Matthew grinned. “Collateral.”

Bren tilted his head, confused.

“Peytr’s well has run dry,” Matthew continued. “He could not offer me payment, so he gave me her instead. When all of this is over, and Peytr makes good on the land he promised, she’ll be sent back to them.”

“You took
her
as collateral? You got a wife; you got whores. Why’s that tiny tart worth risking so much? Karak finds out you
harbored them, and he’ll rub you out. He might rub the whole
city
out.”

“You worry too much,” said Matthew, shaking his head and slapping Bren’s shoulder. “Karak won’t know. We transport our Divinity’s goods up and down the Rigon at the expense of our other trade. He has no reason to doubt us.” He displayed his most confident grin. “And trust me, sooner or later you will find out just how much Moira is worth.”

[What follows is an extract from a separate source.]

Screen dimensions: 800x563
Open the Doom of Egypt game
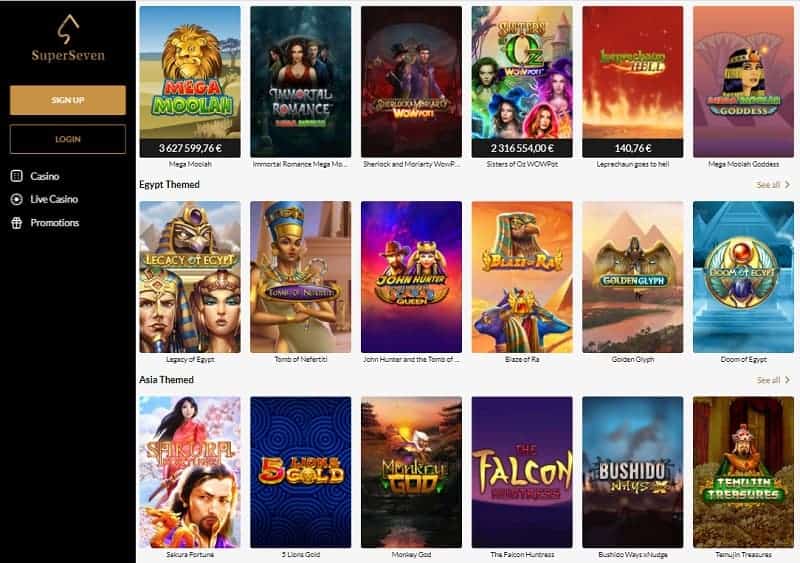click(743, 277)
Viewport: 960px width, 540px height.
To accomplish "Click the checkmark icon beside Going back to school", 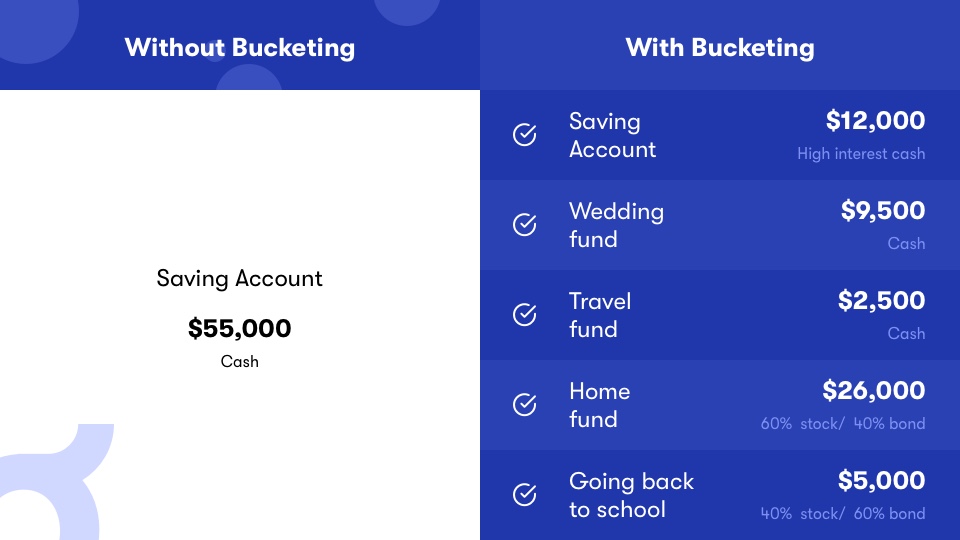I will coord(525,495).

“Like at the meeting tonight?”

Matthew nodded.

“If you say so, boss.”

“I do.”

Bren accepted his words, just as he always did. It was a good thing the man had no talent for reading body language, because Matthew was unable to stop the nervous clenching and unclenching of his fists. It wasn’t that he was being untruthful. He truly believed that Karak would never discover his role in helping the Haven survivors flee to safety. His heart was hammering in his chest for a different reason. What worried him was the meeting Bren had referenced, which was to take place later that evening, after the taverns had emptied and the city slept.

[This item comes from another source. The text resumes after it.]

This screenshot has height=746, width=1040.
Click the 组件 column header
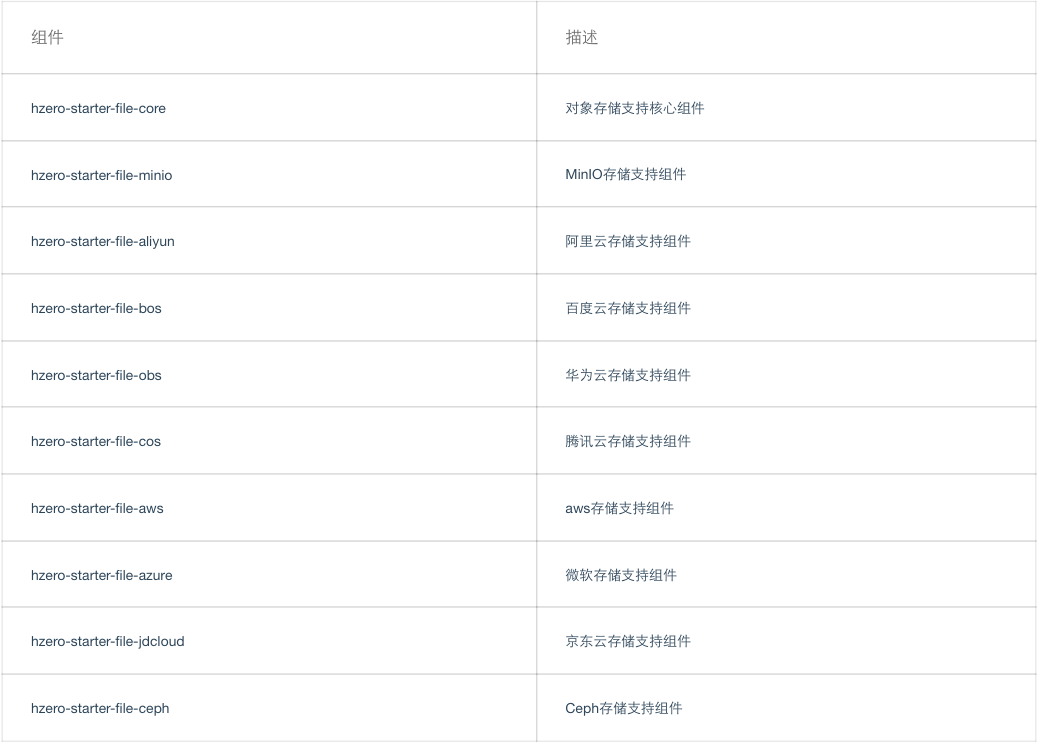point(47,38)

He bade his men goodnight and slipped up the stairwell, stopping to peer into his bedchambers on the third story. His wife, Catherine, was fast asleep in their giant bed, a single torch filling the room with faint light. His five children slept with her, sprawled out on the feather mattress, pictures of innocence in their slumber. His eyes lingered for a long moment on Ryan, his youngest and only male child. The two-year-old was tucked into his mother’s arms, lips puckered just below Catherine’s exposed nipple. The boy was his crowning achievement, the eventual heir to his fortune. Satisfied, Matthew shut the door and proceeded to his solarium on the top floor.